EOS New York, a top 21 EOS Block Producer (BP), recently revealed that a number of block producers “crashed” after the network’s RAM usage “exceeded 1 GB.” Per the BP, these either “did not confure their node to properly set it at 64 GB,” or only had 1 GB.

According to EOS New York, the block producers whose systems reportedly crashed were not following the guidelines outlined in their agreement. Therefore, the US-based organization implied they are at fault, although it is still confirming details.

The tweet seemingly created a bit of confusion, as users replied asking what had happened to the cryptocurrency’s blockchain. Although these were quickly addressed, there has been a great deal of controversy and heavy criticism levelled at the EOS project.

Despite the problems several BPs reportedly encountered, EOS New York posted an update stating that, “the network is live and did not experience any disruptions.”


Controversies Surrounding EOS

Research has shown EOS may be more centralized than enthusiasts would want it to be, as the top 1.6 percent of holders own 90 percent of the cryptocurrency’s supply. Moreover, BPs have in the past ben ordered to freeze 27 accounts on the blockchain, showing one organization had control over other users’ money.

This forced Dan Larimer, the architect of EOS, to proposed a new constitution, which would remove most of the powers away from  the EOS Core Arbitration Forum (ECAF), the organization that ordered the accounts to be frozen.

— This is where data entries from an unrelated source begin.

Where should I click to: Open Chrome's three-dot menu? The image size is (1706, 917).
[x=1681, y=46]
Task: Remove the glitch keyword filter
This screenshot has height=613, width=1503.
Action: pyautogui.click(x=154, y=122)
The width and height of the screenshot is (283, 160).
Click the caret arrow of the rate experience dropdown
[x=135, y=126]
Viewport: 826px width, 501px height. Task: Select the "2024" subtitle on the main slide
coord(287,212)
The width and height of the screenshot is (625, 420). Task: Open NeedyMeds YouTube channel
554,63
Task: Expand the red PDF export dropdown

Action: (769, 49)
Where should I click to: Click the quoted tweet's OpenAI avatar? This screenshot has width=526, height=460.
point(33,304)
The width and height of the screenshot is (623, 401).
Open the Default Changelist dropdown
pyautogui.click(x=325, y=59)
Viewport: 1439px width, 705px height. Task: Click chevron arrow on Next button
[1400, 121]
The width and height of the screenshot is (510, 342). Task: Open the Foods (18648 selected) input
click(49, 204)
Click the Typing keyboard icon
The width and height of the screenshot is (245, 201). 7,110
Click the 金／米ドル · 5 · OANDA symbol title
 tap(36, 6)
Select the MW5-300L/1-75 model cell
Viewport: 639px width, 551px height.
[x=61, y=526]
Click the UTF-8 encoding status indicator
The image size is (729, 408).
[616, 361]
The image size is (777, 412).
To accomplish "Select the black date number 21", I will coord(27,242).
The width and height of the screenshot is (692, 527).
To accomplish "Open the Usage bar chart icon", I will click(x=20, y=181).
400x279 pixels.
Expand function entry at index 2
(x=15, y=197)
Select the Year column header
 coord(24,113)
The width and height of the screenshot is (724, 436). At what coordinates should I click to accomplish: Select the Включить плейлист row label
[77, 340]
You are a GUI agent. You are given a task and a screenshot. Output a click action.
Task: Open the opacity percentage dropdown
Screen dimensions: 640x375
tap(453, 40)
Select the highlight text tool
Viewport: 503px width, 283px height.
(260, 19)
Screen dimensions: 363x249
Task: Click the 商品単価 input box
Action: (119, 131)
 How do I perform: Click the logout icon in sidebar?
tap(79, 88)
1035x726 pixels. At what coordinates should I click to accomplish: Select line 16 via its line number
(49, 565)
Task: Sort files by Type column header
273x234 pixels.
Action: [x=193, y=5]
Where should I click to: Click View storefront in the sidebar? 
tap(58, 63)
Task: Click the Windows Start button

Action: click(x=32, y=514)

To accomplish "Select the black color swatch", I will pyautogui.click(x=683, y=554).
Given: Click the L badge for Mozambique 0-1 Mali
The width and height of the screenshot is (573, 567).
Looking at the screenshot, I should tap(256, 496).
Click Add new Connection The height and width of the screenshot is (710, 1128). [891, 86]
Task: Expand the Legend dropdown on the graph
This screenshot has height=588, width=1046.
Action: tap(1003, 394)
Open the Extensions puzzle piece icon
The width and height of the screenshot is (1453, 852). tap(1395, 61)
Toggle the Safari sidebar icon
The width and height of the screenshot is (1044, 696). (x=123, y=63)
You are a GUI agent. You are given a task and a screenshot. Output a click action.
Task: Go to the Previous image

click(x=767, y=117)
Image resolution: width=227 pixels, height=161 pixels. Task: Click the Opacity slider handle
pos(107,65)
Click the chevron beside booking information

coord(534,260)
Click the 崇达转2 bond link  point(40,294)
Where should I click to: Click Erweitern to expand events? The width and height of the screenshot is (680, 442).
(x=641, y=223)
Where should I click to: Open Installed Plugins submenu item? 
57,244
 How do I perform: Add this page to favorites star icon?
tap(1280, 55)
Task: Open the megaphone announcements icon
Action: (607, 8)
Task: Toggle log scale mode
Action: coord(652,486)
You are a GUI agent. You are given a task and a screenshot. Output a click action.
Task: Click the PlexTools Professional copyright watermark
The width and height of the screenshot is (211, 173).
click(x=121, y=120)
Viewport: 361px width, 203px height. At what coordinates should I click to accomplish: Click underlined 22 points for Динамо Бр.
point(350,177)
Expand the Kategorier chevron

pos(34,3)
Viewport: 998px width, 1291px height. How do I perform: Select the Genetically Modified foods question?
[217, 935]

Bitmain Becomes Block Producer

Bitmain, a leading Bitcoin mining hardware manufacturer valued at $12 billion, recently qualified to become one of EOS network’s 21 BPs. Co-founded by Bitcoin Cash advocate Jihan Wu, Bitmain is well-known throughout the cryptosphere for its monopoly over the ASICs industry.

Bitmain controls two top BTC mining pools, and has shares in another one, ViaBTC, allowing it to potentially pull a 51 percent attack on the network, a move Wu says wouldn’t make sense as it would hurt his organization’s finances. The company recently invested $50 million in Opera web browser’s IPO.